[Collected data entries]
━━━━━━━━━━
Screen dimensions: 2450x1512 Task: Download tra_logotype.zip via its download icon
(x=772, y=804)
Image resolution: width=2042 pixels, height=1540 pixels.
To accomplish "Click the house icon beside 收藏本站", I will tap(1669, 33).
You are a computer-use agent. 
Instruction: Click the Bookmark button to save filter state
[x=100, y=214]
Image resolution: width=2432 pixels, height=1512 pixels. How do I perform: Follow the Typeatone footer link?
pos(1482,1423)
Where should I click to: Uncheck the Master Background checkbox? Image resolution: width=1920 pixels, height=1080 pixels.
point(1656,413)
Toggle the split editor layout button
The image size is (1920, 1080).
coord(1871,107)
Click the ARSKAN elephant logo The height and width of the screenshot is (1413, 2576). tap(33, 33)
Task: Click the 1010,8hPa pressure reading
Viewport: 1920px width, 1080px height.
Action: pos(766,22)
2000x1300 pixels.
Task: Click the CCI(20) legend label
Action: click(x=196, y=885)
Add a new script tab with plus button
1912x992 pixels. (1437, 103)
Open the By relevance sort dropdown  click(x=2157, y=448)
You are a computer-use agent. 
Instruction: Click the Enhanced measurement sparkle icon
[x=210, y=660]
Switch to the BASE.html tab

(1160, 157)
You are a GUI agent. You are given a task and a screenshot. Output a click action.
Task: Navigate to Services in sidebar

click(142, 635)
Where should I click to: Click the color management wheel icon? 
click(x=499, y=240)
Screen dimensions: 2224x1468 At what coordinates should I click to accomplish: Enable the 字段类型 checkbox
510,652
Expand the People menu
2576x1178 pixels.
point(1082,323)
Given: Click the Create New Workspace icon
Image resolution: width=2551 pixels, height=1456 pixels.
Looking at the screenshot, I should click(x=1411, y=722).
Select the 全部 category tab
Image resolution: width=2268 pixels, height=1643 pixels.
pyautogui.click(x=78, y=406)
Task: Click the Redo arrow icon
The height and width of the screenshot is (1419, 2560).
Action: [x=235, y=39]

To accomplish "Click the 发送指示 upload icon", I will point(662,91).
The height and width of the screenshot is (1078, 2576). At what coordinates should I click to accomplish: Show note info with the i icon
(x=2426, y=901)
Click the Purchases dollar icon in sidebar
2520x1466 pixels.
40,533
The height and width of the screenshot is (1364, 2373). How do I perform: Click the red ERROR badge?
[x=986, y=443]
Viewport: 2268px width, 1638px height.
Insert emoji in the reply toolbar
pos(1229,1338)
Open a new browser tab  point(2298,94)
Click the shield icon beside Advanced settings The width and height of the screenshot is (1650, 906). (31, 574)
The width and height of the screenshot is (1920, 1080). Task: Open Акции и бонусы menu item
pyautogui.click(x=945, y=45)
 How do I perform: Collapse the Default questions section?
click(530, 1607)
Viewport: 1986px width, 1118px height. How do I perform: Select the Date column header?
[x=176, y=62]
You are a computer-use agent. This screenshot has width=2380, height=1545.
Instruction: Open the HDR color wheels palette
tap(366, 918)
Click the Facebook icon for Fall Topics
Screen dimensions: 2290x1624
━━━━━━━━━━
*WHAT YOU SHOULD DO*. Print each line, starting with the one that contains "Click the Purchases dollar icon in sidebar" and ending with the last line of the data, exactly as it stands and with no other lines.

*SOLUTION FOR THIS PROBLEM*.
Click the Purchases dollar icon in sidebar
2520x1466 pixels.
40,533
The height and width of the screenshot is (1364, 2373). How do I perform: Click the red ERROR badge?
[x=986, y=443]
Viewport: 2268px width, 1638px height.
Insert emoji in the reply toolbar
pos(1229,1338)
Open a new browser tab  point(2298,94)
Click the shield icon beside Advanced settings The width and height of the screenshot is (1650, 906). (31, 574)
The width and height of the screenshot is (1920, 1080). Task: Open Акции и бонусы menu item
pyautogui.click(x=945, y=45)
 How do I perform: Collapse the Default questions section?
click(530, 1607)
Viewport: 1986px width, 1118px height. How do I perform: Select the Date column header?
[x=176, y=62]
You are a computer-use agent. This screenshot has width=2380, height=1545.
Instruction: Open the HDR color wheels palette
tap(366, 918)
Click the Facebook icon for Fall Topics
Screen dimensions: 2290x1624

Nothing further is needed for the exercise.